Well, my husband and I, and some family and friends, still talk about politics at times. No always, of course, but politics definitely makes it way into discussions. 

My son also got into the discussions.

He asked decent questions and was seriously interested in learning more about the topics.

That’s all well and good, to a certain point.

What does that mean?

Well, I have a child with autism and he has a tendency to take things into…obsession levels.

He’s taken politics into obsession.

What’s wrong with that?

First of all, we are aware of that particular quality of our son. Obsession.

When it happens, we do our best to keep things as balanced as possible, as possible as you can in regards to obsessing on something.

I don’t steer my son away from things he’s obsessing on, rather I try to find a reasonable balance. When to talk about it, when to invest some money into it, and when to take a break.

I believe, now that my son is fourteen, he has some awareness that he’s—maybe—overdoing something, that he may be obsessing on something.

And, one of those things (now) is talking about politics.
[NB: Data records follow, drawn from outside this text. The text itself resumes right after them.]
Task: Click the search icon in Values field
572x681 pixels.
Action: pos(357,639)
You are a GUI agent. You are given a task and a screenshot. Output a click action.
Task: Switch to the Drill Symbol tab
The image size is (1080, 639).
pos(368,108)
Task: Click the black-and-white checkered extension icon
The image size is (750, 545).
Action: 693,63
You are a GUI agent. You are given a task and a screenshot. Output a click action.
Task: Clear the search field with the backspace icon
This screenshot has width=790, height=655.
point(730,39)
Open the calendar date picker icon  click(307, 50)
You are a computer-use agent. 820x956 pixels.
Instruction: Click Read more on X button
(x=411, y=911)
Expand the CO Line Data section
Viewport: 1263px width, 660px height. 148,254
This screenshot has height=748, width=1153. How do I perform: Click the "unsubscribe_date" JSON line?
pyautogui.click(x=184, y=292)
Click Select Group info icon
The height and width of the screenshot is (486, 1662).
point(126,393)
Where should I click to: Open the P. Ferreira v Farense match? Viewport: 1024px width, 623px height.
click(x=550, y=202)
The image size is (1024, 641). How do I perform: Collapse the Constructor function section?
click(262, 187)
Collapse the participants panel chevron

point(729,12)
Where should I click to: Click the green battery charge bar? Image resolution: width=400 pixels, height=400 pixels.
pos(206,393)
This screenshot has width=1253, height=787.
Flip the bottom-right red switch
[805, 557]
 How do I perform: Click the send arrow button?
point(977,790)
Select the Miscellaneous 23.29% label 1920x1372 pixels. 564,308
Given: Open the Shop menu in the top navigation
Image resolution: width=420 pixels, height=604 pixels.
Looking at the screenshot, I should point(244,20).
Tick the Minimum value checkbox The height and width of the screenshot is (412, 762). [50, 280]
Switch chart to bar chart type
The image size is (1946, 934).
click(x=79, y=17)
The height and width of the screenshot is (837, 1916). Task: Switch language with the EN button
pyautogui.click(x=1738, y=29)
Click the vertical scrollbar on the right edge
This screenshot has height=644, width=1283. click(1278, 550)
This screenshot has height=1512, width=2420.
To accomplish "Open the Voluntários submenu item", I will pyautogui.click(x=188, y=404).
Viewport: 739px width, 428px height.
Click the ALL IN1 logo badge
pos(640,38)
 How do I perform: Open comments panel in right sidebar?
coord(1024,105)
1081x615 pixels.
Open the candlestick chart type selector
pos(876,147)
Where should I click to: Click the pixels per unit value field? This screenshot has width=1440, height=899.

What advice do we give him?

Politics is always divisive to some extent, but within the last, say, ten years, it’s gotten more and more so. Physical confrontations can begin, these days, over whether you voted for Trump or Hillary.

That’s crazy, of course.

A political discussion, in my opinion, can always be ended with “We Agree to Disagree,” and a handshake.

That’s just not always the case.

Too often, these days, it’s not the case at all. It’s downright dangerous.

I do not want my son to get into any confrontation—physical or not—due to a political comment.

Most of the time, I tell him to keep his opinions to himself.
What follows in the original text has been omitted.